## Task to complete
Format the lines starting at the one containing "has width=740, height=522." and ending at the one containing "Action: click(34, 831)" as a numbered list, leaving out blank lines.

───── Dataset

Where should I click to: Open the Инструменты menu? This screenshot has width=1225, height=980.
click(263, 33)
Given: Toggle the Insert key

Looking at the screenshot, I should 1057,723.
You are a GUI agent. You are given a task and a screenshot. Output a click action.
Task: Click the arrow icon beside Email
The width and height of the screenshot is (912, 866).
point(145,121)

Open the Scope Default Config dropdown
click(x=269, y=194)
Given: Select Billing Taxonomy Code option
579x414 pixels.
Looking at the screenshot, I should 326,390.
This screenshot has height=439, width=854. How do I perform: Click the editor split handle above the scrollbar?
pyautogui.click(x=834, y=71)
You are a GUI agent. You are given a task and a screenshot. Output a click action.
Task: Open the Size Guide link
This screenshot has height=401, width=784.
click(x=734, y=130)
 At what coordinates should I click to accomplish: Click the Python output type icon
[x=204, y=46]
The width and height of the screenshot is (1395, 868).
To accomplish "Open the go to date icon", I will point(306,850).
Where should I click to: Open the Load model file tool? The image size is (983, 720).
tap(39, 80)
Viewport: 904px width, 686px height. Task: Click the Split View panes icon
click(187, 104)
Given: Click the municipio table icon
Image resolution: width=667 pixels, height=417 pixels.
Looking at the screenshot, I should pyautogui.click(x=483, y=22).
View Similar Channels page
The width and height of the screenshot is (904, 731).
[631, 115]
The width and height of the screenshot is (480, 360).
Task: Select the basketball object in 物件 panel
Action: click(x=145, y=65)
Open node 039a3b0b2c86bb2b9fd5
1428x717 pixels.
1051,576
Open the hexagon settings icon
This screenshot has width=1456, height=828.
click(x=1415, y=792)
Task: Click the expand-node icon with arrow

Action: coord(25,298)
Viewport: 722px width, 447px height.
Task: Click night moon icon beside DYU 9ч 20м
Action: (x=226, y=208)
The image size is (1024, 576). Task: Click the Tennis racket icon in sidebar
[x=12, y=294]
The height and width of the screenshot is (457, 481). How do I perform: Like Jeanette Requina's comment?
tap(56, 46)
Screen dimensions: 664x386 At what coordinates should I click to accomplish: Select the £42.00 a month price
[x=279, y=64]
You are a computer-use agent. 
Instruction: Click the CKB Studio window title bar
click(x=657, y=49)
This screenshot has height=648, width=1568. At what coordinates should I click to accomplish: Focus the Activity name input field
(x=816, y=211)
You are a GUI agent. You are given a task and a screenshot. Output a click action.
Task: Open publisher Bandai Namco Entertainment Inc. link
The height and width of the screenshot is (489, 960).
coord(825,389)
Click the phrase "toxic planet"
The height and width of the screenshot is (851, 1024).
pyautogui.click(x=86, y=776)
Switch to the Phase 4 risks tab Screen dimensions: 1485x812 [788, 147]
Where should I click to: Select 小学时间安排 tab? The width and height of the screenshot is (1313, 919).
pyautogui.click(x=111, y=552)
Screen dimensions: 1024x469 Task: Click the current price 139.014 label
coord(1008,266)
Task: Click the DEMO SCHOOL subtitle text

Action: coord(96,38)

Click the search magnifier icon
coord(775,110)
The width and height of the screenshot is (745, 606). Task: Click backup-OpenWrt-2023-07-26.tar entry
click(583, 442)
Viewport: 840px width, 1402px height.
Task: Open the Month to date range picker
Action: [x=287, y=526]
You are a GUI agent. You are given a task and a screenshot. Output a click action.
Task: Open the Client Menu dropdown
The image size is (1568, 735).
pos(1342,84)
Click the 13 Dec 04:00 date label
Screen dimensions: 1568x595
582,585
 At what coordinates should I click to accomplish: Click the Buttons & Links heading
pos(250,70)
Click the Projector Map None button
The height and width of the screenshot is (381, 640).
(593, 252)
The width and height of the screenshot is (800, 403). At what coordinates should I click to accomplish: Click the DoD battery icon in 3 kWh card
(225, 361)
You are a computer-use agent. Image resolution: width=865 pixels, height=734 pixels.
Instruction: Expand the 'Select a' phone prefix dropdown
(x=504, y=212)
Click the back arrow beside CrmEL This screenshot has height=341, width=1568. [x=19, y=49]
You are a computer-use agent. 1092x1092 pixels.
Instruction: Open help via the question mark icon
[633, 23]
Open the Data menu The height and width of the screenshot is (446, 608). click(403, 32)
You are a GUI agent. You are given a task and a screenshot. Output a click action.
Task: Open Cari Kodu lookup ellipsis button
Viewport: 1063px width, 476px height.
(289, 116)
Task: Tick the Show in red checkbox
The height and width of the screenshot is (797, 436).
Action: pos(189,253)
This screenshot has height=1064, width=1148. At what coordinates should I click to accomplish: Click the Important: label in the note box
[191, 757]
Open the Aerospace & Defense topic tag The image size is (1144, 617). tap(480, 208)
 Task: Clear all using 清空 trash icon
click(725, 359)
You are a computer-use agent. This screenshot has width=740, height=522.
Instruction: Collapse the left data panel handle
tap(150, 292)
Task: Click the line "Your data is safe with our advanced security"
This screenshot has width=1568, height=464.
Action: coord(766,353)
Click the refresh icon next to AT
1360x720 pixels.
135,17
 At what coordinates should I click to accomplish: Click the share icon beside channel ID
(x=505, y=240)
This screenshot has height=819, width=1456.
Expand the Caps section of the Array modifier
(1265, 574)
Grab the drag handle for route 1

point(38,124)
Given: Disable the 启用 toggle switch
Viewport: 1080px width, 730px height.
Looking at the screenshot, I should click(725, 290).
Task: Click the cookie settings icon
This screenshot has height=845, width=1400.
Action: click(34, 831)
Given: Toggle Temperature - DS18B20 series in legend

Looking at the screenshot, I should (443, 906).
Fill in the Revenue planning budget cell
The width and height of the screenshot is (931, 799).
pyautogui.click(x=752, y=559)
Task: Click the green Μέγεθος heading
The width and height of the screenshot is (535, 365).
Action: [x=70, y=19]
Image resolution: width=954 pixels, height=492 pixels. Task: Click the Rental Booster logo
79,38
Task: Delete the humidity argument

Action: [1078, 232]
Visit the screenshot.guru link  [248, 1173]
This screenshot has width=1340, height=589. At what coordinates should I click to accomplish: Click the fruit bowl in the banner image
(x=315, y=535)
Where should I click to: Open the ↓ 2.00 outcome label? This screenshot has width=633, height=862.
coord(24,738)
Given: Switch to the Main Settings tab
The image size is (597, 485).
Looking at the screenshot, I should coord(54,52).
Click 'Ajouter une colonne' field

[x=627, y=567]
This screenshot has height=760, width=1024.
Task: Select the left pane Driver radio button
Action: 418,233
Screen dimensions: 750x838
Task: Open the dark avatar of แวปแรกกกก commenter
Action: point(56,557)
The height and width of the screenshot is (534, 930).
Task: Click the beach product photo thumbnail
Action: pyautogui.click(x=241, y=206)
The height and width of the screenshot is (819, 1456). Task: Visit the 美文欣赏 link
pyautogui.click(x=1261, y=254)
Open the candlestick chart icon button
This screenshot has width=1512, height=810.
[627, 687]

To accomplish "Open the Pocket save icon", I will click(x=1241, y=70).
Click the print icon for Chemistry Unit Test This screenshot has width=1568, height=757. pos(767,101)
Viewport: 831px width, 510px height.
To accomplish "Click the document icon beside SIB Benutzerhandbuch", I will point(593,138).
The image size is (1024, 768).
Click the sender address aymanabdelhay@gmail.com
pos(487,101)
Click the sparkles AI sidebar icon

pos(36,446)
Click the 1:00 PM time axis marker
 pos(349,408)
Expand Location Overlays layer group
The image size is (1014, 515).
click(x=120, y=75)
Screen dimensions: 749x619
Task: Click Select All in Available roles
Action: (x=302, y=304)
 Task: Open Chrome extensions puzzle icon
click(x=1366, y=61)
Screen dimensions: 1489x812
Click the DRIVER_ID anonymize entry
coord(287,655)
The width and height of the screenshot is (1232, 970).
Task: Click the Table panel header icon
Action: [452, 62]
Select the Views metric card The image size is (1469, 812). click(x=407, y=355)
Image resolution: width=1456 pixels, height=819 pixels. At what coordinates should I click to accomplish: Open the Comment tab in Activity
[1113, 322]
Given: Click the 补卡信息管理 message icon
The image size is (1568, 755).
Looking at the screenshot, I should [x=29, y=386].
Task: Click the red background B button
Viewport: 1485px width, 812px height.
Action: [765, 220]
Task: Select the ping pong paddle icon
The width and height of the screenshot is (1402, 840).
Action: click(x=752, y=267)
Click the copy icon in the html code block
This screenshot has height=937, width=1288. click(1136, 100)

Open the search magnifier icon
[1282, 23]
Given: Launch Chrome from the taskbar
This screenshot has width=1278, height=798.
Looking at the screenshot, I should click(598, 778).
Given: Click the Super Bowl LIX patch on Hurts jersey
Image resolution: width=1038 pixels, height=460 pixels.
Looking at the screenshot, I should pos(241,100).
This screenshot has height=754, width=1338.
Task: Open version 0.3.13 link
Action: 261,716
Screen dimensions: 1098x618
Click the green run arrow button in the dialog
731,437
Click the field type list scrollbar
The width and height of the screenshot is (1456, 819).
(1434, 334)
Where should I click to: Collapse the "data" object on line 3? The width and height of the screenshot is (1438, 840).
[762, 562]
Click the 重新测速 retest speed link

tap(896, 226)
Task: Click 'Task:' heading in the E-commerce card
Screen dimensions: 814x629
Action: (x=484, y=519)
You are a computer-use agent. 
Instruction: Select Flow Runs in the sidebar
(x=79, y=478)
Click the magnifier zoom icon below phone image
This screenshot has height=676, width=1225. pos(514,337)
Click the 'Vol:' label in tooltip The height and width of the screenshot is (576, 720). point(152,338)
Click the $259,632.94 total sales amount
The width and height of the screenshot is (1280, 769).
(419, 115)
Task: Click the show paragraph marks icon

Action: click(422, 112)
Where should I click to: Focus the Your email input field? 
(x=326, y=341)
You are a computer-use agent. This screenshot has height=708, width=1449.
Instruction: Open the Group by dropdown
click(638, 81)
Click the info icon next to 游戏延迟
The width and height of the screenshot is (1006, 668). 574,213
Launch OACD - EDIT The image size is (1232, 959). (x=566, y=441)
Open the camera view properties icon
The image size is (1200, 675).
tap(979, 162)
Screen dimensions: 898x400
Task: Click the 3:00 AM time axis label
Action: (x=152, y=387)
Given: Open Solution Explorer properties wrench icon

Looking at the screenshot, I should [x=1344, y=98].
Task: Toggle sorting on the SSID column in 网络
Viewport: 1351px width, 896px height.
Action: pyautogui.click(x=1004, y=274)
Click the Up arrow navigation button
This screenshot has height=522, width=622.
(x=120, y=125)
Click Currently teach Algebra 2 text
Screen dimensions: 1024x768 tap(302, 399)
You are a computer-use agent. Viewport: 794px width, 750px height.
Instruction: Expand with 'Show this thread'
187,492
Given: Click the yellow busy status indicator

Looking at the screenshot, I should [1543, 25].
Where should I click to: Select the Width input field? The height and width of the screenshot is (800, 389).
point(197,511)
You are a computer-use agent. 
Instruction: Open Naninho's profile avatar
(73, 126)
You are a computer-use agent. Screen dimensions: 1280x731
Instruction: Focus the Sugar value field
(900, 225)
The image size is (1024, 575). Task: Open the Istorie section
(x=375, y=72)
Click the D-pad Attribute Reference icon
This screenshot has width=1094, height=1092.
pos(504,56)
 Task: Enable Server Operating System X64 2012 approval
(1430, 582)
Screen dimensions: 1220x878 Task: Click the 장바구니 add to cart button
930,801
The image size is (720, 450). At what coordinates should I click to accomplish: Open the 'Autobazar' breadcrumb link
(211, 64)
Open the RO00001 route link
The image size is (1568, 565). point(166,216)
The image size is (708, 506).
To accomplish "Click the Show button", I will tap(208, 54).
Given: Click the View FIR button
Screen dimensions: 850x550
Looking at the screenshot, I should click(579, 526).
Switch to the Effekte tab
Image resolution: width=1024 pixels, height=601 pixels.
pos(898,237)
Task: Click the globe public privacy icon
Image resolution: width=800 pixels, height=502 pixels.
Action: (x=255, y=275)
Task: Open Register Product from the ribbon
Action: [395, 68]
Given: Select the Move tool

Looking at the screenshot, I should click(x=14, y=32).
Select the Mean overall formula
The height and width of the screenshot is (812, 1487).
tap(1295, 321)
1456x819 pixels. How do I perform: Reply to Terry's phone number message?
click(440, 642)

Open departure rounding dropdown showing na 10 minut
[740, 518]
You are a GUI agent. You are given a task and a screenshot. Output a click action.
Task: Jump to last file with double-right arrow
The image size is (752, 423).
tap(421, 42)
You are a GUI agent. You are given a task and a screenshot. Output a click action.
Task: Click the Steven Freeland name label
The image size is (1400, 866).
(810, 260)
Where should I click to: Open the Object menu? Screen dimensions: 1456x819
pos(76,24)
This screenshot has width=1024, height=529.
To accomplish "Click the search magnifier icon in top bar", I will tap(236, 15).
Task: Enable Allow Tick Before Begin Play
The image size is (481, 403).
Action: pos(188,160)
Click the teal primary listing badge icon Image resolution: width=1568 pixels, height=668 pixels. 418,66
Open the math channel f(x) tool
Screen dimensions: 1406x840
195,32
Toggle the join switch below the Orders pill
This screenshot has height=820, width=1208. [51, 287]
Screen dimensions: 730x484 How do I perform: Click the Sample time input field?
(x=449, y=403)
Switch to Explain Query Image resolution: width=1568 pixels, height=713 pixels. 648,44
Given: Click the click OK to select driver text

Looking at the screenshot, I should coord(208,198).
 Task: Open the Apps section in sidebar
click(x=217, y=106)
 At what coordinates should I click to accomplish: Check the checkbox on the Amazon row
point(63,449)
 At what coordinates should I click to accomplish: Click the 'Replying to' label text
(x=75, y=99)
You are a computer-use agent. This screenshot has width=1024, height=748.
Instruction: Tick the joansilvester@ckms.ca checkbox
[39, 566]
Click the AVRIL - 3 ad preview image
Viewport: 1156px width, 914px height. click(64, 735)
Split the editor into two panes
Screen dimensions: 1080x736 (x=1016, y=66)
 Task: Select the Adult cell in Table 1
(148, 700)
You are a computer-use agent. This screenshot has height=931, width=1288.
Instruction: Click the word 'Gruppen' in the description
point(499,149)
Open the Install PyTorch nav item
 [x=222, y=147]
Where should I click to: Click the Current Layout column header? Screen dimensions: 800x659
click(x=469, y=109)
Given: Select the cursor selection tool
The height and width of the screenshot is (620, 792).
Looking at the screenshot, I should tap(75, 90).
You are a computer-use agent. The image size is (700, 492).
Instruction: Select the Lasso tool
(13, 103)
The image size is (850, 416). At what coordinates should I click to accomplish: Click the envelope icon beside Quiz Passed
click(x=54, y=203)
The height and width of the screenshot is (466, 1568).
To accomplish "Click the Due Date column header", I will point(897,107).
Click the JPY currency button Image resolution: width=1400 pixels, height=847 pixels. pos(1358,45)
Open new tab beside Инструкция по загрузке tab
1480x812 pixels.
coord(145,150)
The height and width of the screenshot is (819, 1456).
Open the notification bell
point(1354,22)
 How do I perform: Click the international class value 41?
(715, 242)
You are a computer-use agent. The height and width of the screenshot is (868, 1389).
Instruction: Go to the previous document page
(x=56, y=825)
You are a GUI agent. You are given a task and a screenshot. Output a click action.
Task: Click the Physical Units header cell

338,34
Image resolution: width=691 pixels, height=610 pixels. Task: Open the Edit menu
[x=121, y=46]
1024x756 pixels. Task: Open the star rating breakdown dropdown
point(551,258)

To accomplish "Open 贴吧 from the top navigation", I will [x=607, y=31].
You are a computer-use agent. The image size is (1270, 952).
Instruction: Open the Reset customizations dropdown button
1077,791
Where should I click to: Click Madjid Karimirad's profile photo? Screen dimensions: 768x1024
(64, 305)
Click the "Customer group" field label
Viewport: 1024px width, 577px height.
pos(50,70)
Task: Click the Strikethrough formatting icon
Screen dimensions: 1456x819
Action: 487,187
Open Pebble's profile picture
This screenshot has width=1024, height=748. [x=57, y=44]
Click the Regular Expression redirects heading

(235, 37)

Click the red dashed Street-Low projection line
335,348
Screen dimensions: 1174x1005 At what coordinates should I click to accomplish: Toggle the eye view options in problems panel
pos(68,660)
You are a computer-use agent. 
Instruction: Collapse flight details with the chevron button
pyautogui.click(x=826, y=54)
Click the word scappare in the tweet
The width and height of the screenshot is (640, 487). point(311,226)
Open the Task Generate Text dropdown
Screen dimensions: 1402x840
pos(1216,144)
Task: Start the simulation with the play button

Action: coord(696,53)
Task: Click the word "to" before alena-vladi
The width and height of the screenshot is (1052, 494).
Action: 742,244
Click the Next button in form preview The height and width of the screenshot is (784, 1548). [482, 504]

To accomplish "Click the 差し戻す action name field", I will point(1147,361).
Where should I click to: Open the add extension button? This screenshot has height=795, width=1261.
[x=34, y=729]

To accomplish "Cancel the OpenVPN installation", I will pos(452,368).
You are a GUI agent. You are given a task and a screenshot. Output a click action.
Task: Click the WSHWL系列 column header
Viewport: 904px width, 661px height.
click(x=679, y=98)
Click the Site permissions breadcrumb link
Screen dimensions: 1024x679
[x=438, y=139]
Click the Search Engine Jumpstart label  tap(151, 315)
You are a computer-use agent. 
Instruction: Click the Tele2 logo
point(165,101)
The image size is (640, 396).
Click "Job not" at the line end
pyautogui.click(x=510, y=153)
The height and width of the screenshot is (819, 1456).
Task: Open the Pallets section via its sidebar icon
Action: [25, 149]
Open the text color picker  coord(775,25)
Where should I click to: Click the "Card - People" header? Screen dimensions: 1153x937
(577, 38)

──────────

## Finished task
1. You are a computer-use agent. This screenshot has width=740, height=522.
2. Instruction: Collapse the left data panel handle
3. tap(150, 292)
4. Task: Click the line "Your data is safe with our advanced security"
5. This screenshot has width=1568, height=464.
6. Action: coord(766,353)
7. Click the refresh icon next to AT
8. 1360x720 pixels.
9. 135,17
10.  At what coordinates should I click to accomplish: Click the share icon beside channel ID
11. (x=505, y=240)
12. This screenshot has height=819, width=1456.
13. Expand the Caps section of the Array modifier
14. (1265, 574)
15. Grab the drag handle for route 1
16. point(38,124)
17. Given: Disable the 启用 toggle switch
18. Viewport: 1080px width, 730px height.
19. Looking at the screenshot, I should click(725, 290).
20. Task: Click the cookie settings icon
21. This screenshot has height=845, width=1400.
22. Action: click(34, 831)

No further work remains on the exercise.